The database is a collection of information which is organized in such a way that it can be easily accessed, managed and updated. Before you start with the most popular NoSQL databases. You need to know about the NoSQL database.Most of the programmers don’t know what this means. It’s not just SQL. After getting acquainted with the NoSQL database, we’ll jump into the Best NoSQL database for the 2020 year, and we’ll also see Cassandra vs MongoDB vs HBase.


NoSQL databases, also known as non-relational or distributed databases, serve as an alternative to relational databases. They can store and process unstructured data (social media data, photos, MP3 files, etc.) and offer more flexibility and scalability to developers.
Data in non-relational databases can be changed on the fly without affecting any existing data. In addition, NoSQL databases can be run across multiple servers, so scaling them is cheaper and easier than scaling SQL databases.

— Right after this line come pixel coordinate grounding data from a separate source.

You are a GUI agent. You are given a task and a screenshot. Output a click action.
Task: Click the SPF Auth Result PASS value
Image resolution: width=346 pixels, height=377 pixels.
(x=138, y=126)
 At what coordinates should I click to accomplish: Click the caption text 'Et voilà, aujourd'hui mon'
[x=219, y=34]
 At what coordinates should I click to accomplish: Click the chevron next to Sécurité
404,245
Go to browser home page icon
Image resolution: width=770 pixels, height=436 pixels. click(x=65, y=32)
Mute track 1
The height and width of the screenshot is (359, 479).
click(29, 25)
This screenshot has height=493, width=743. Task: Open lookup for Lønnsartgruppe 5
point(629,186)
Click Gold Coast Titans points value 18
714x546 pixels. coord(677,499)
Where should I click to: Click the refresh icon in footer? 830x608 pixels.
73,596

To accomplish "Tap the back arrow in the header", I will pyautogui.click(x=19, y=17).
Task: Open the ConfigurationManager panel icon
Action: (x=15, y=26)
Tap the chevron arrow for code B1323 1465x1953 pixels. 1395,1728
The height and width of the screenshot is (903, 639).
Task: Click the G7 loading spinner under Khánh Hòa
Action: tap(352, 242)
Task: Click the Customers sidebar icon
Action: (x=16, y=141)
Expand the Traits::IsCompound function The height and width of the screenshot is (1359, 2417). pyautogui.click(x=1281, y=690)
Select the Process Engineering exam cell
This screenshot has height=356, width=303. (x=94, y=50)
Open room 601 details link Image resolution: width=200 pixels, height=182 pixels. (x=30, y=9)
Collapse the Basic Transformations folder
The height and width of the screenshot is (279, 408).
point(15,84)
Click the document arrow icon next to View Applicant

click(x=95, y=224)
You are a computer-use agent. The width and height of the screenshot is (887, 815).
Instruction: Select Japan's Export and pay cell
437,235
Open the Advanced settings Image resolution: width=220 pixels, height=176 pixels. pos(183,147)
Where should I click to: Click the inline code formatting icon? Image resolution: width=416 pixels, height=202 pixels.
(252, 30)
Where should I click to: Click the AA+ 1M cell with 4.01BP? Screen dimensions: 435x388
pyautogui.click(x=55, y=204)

And since NoSQL databases don’t rely on a single server, they are more fault-tolerant. This means that if one component fails, the database may continue to operate.But NoSQL databases are less mature than SQL databases, and the NoSQL community is not as well defined. Furthermore, the NoSQL databases often sacrifice ACID compliance for availability and flexibility.

NoSQL Database Properties

NoSQL is a schema-less alternative to SQL and RDBMS designed to store, process and analyze extremely large amounts of unstructured data.

The principles of ACID (atomicity, consistency, isolation and durability) are reduced in NoSQL databases. In addition, the standardization process in NoSQL is not mandatory.Due to the size and speed of modern data, it is preferable to de-normalize NoSQL databases.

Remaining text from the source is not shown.